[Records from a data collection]
###

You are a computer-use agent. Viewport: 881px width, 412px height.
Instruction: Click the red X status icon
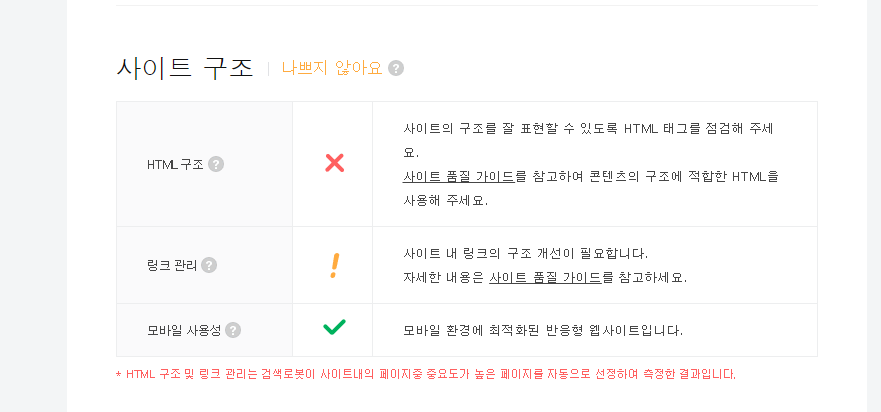[334, 163]
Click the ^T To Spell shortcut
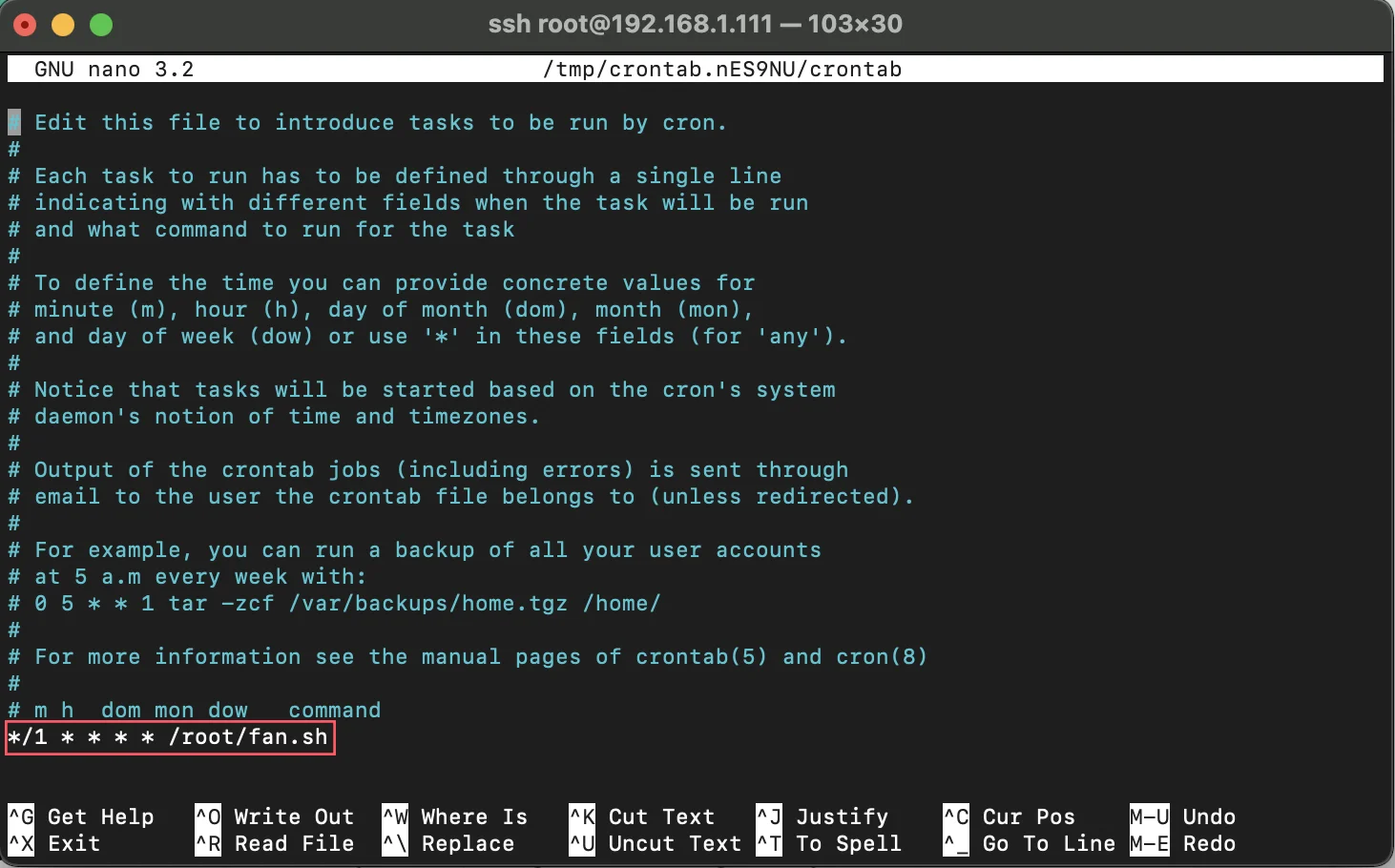1395x868 pixels. (x=829, y=844)
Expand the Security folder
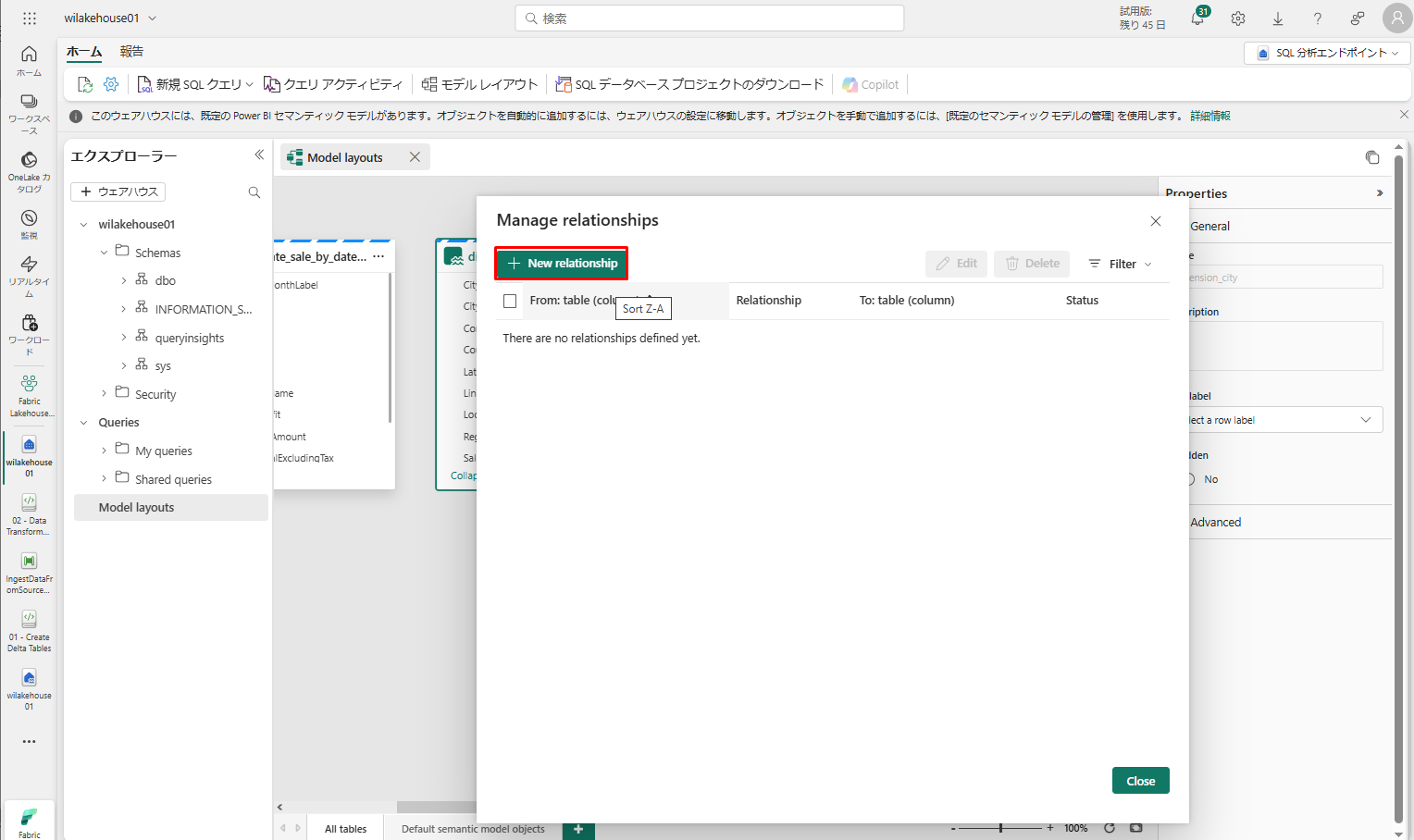Viewport: 1414px width, 840px height. click(x=104, y=394)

###

Exercise instructions: Repeat the records in full, exactly as they appear, without the pictures.

Task solution:
You are a computer-use agent. Viewport: 881px width, 412px height.
Instruction: Click the red X status icon
[334, 163]
Click the ^T To Spell shortcut
1395x868 pixels. (x=829, y=844)
Expand the Security folder
Viewport: 1414px width, 840px height. click(x=104, y=394)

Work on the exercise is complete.